— Start Provided information —

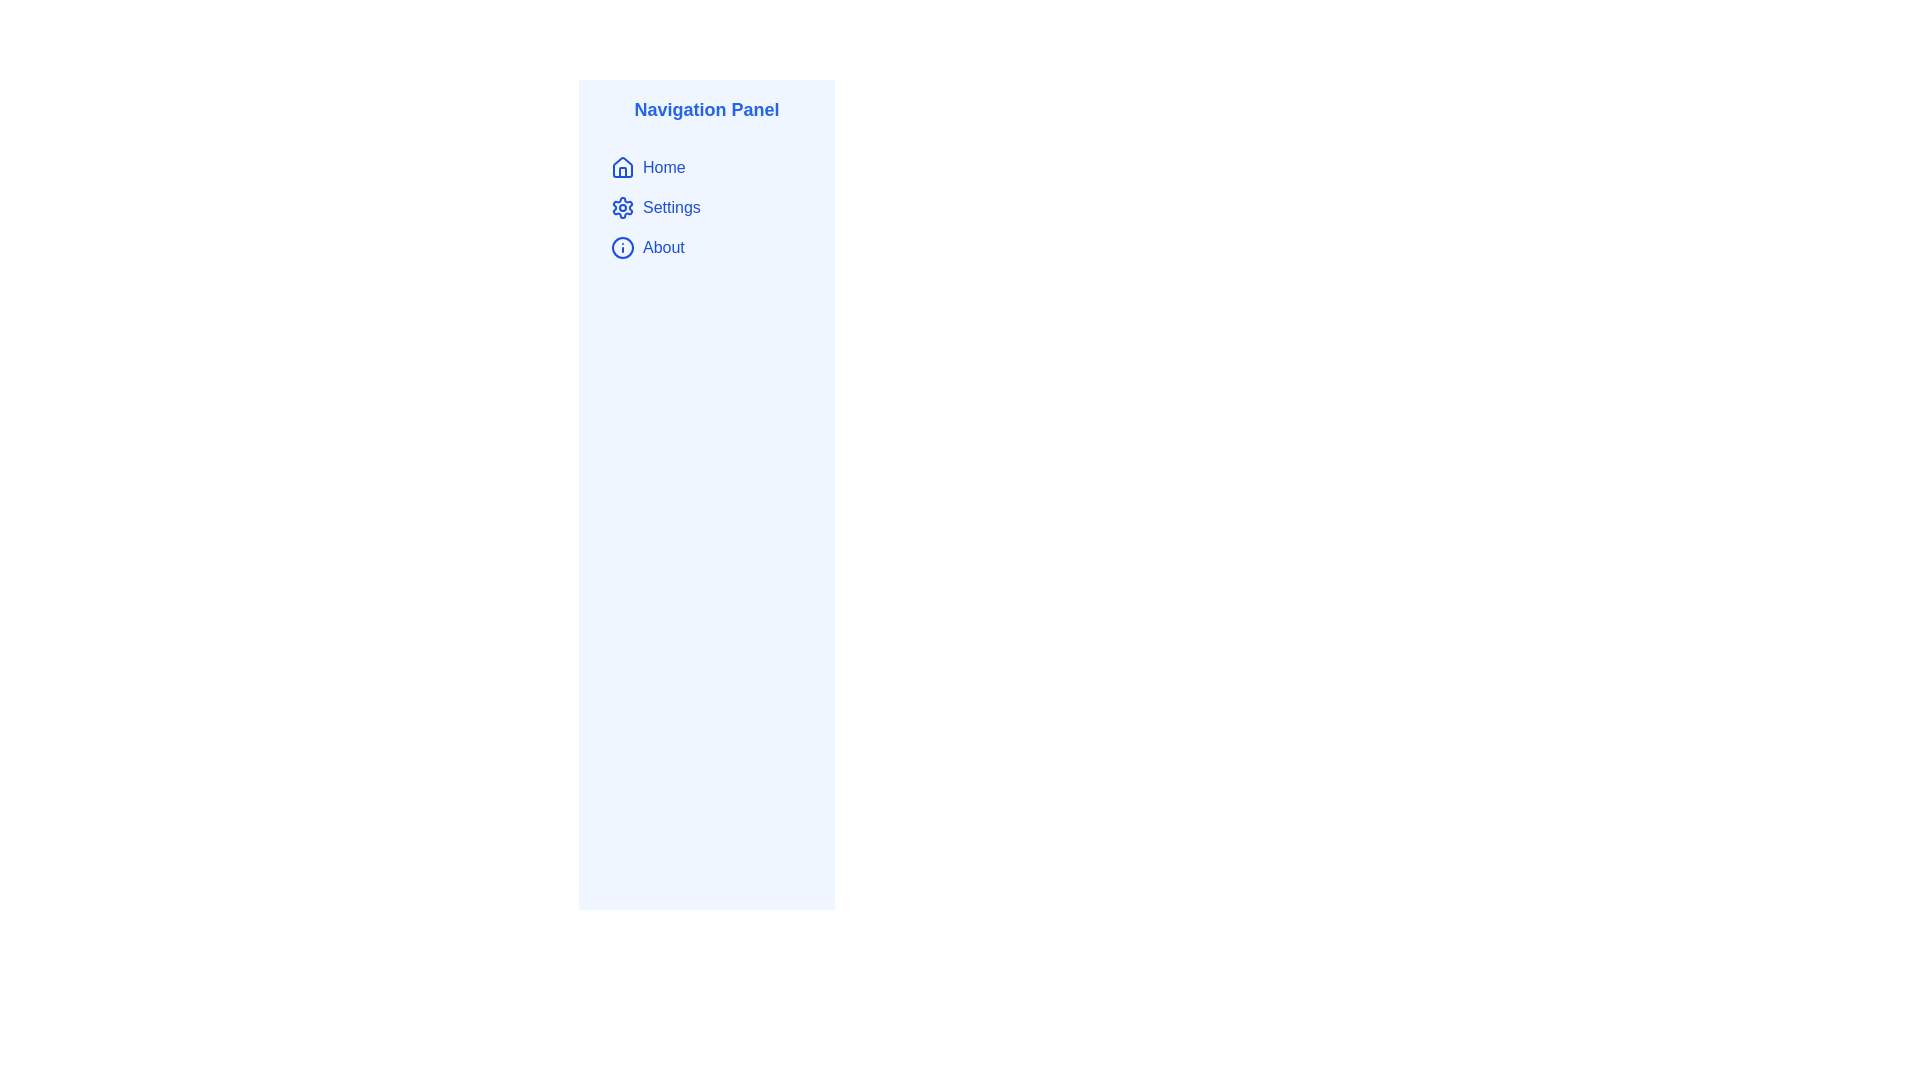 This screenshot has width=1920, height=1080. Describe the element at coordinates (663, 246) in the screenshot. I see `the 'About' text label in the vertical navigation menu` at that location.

— End Provided information —
— Start Provided information —

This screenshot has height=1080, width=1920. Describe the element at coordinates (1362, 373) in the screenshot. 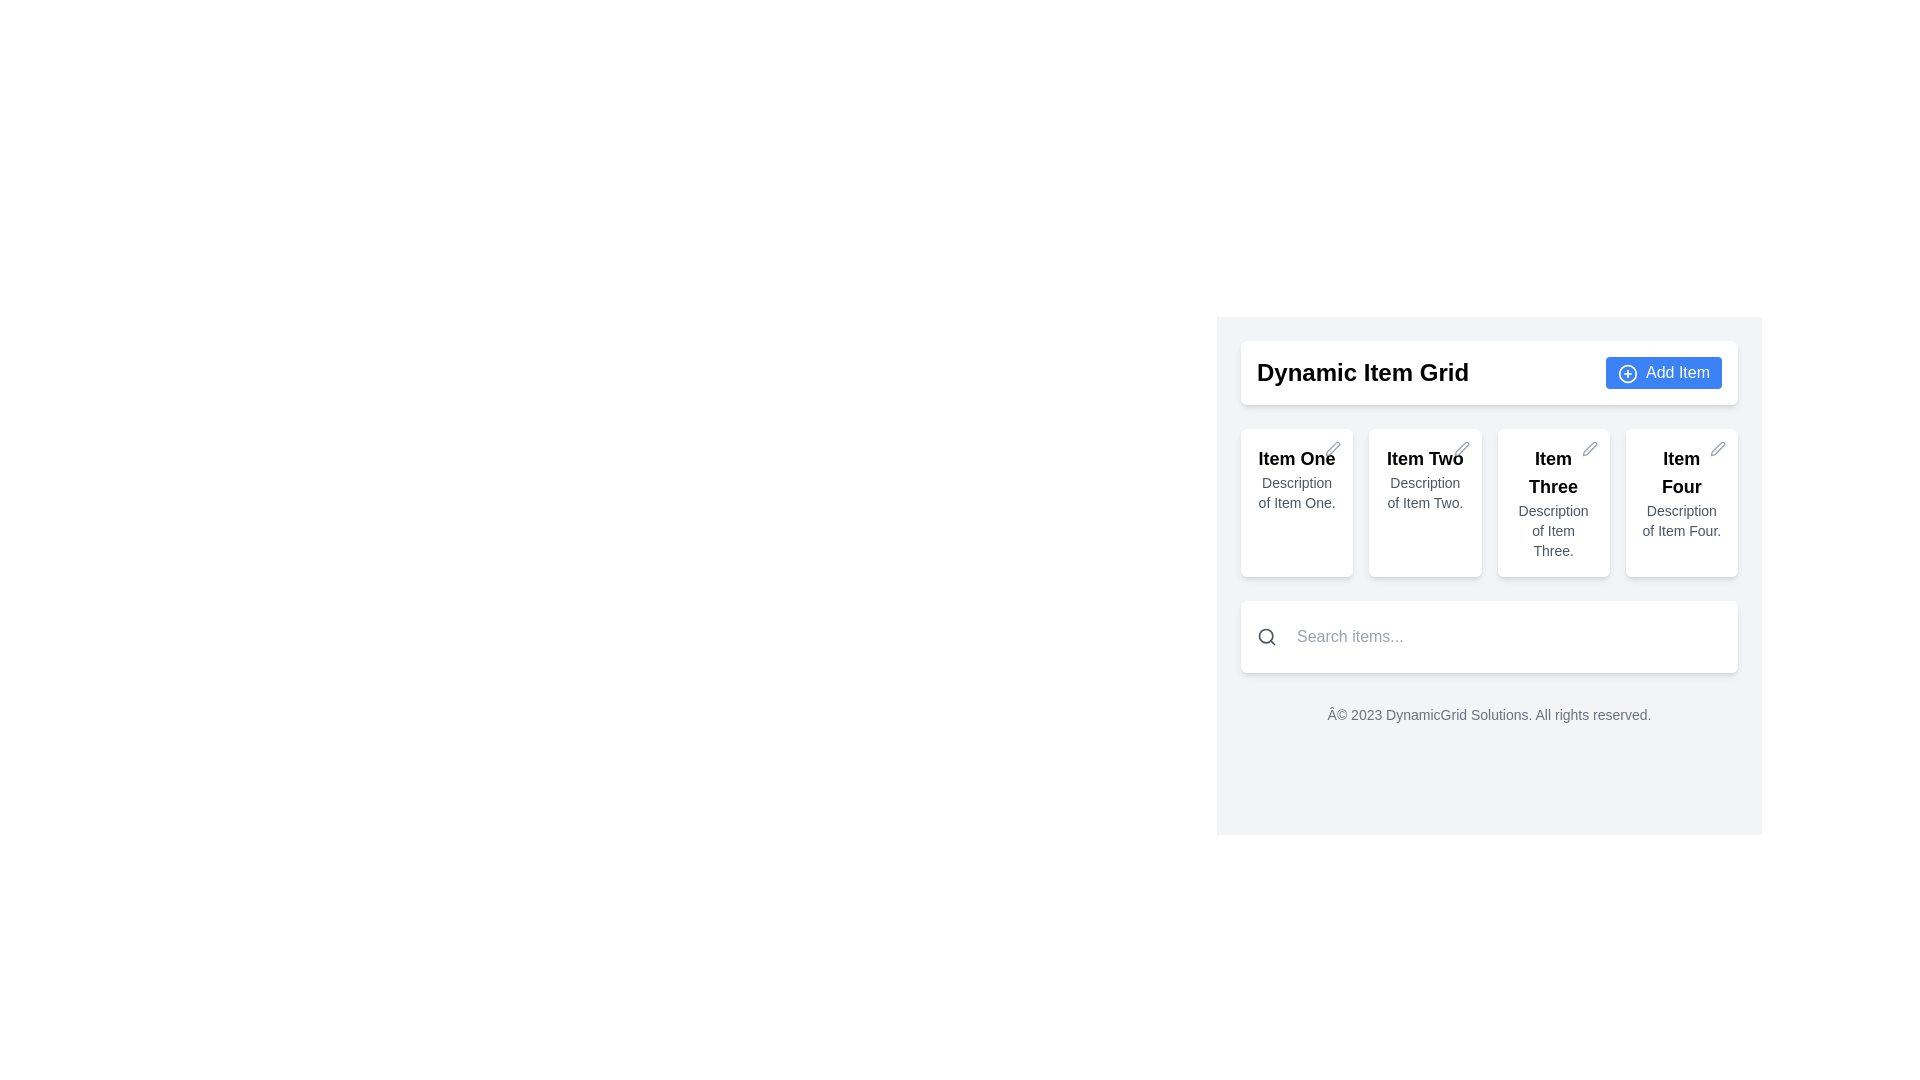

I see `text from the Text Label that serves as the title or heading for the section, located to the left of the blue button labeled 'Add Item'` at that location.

— End Provided information —
— Start Provided information —

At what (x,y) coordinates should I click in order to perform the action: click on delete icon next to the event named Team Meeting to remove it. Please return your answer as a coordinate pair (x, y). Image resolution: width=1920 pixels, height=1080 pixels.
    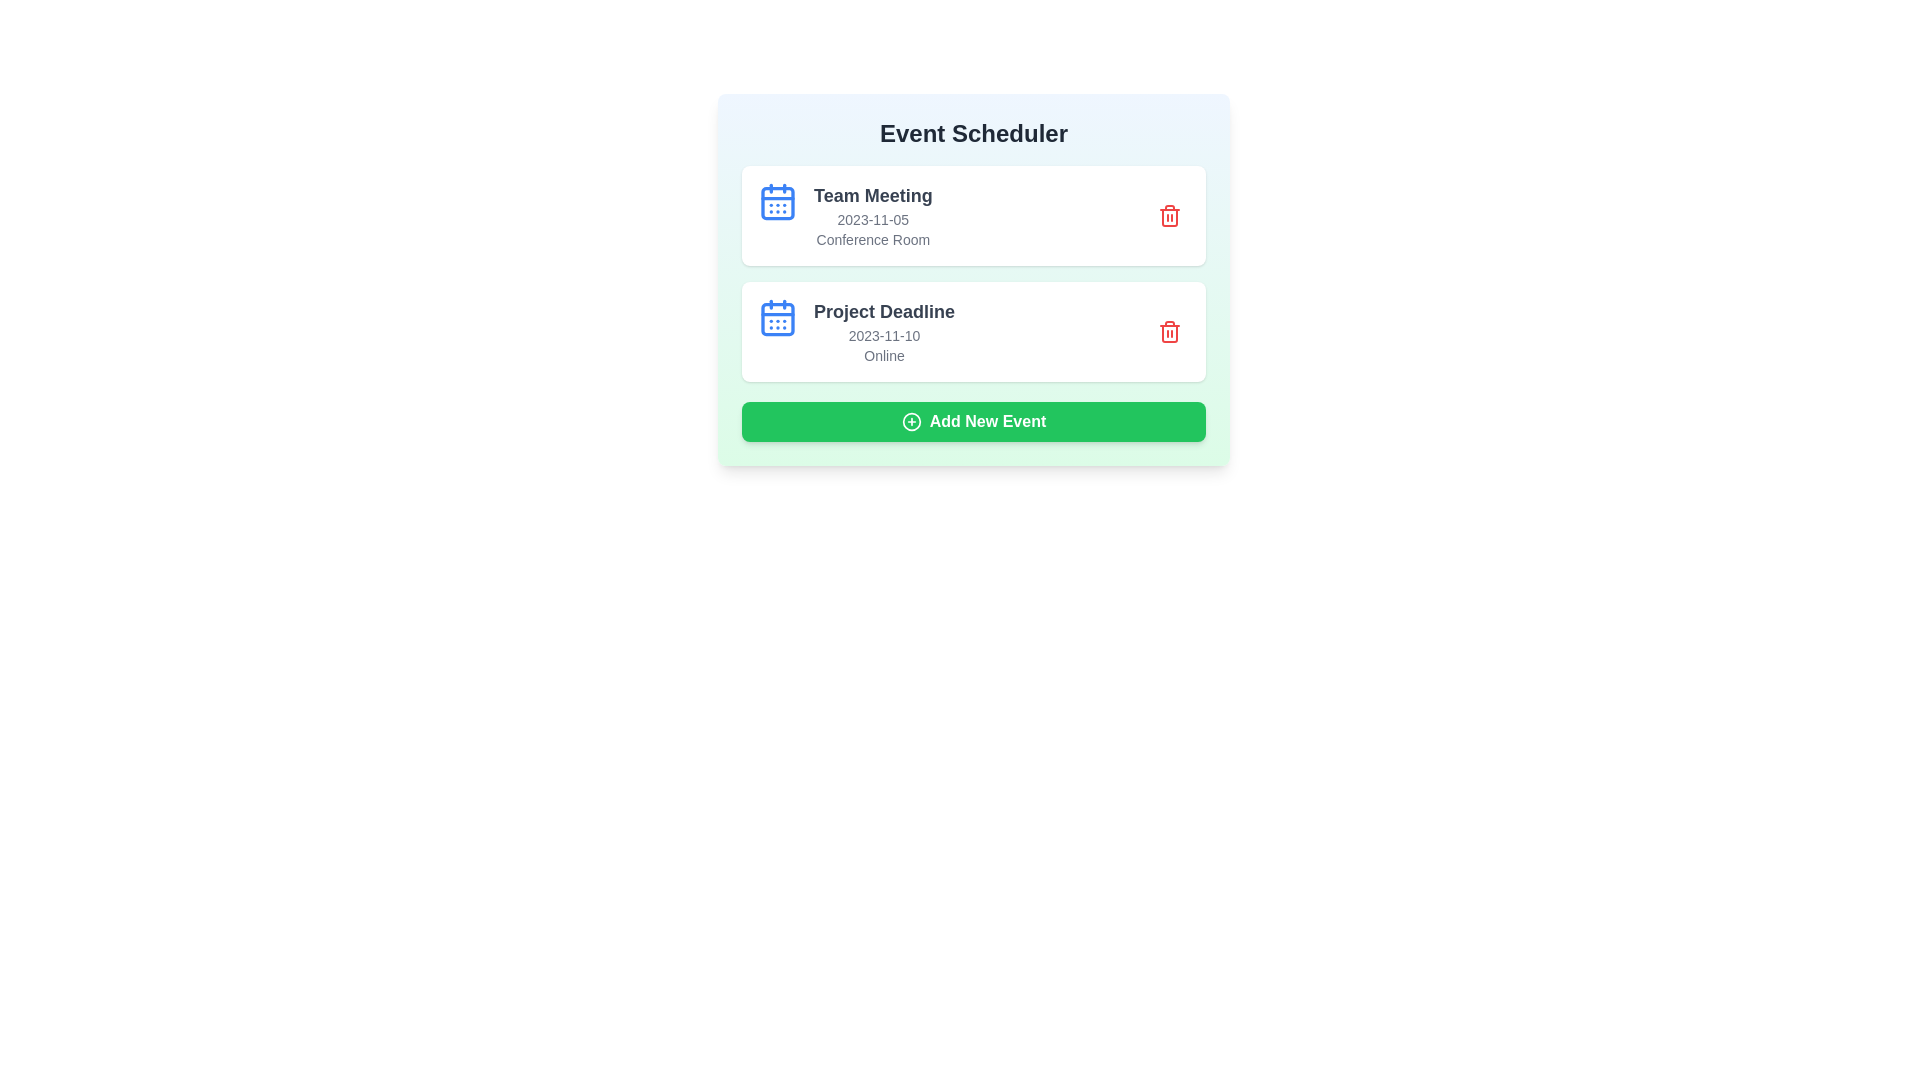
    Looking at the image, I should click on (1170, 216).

— End Provided information —

Written request: Can you rename "delete icon" to "trash icon" in the listing above, giving back only the lines from the one with "At what (x,y)" up to and including the one with "Looking at the", with nothing else altered and the pictures left out?

Reply:
At what (x,y) coordinates should I click in order to perform the action: click on trash icon next to the event named Team Meeting to remove it. Please return your answer as a coordinate pair (x, y). Image resolution: width=1920 pixels, height=1080 pixels.
    Looking at the image, I should click on (1170, 216).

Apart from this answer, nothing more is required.